Pencak Silat

Pencak Silat is a martial art that was first practiced in Sumatra after arriving in Indonesia with Indian and Chinese travelers more than 1000 years ago. Today there are hundreds of different forms of Pencak Silat practiced across Indonesia with the various forms jealously protected by the intimates.

One of the newest forms of Pencak Silat is Pencak Silat Nusantara, developed in the late 1960s and early 1970s by Mohamad Djoko Wasposo, Mohamad Hadimulyo and Rachmadi Djok Suwignjo, who sought to open up the esoteric martial art so it would not be lost to younger generations. Pencak Silat is now recognized as a competitive sport within national sports games.

According to Melbourne-based Pencak Silat teacher Ronnie Takdare, the name comes from pencak (the physical) and silat (the movements of the mind); a combination of yoga and meditation that “trains the five senses”. He says there are three main forms of Pencak Silat:

Ilmu Beladiri or the standard form of Pencak Silat that can be taught to anyone.

Seni Beladiri that is specific to a region, such as Sundanese Silat from West Java or the Balinese form of Silat.

Silat Keluarga that is developed within families and only taught to family members

Like many martial arts, Pencak Silat movements are based on animal movements, such as the movement of a tiger in attack.

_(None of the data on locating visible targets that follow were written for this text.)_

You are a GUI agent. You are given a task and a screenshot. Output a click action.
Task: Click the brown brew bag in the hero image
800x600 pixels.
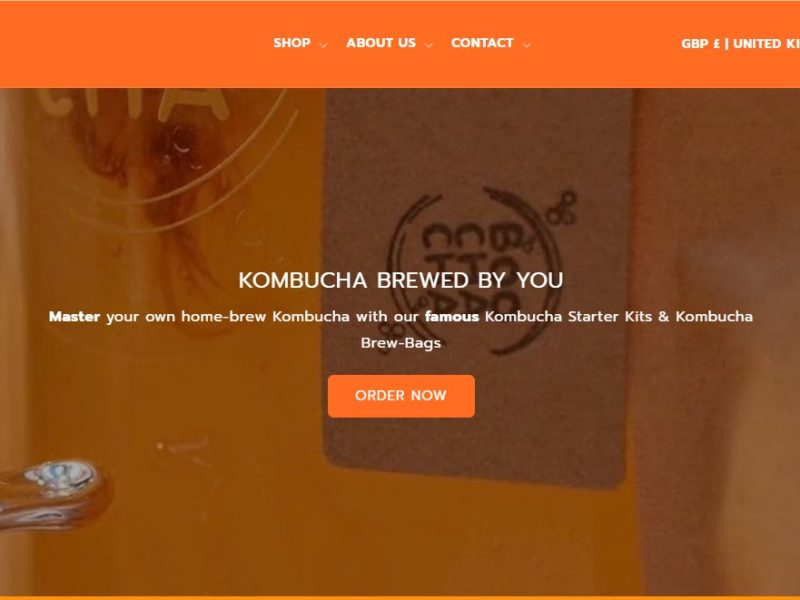(477, 286)
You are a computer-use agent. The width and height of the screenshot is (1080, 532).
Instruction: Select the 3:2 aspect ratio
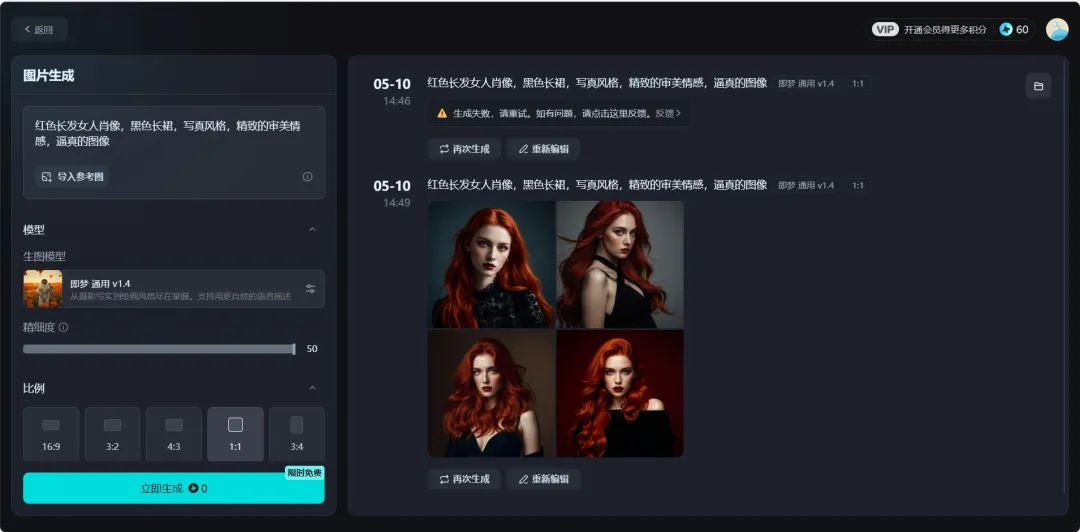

One Pencak Silat legend says the martial art was developed by a woman who watched tigers fighting. Absorbed by the fight, she was late home and her husband attacked her. Using what she had learned from the tigers the woman was able to deflect her husband’s blows, defeating him in the fight. Her husband was so impressed by his wife’s newfound skills that the couple teamed up and developed Pencak Silat, teaching it to their children and community.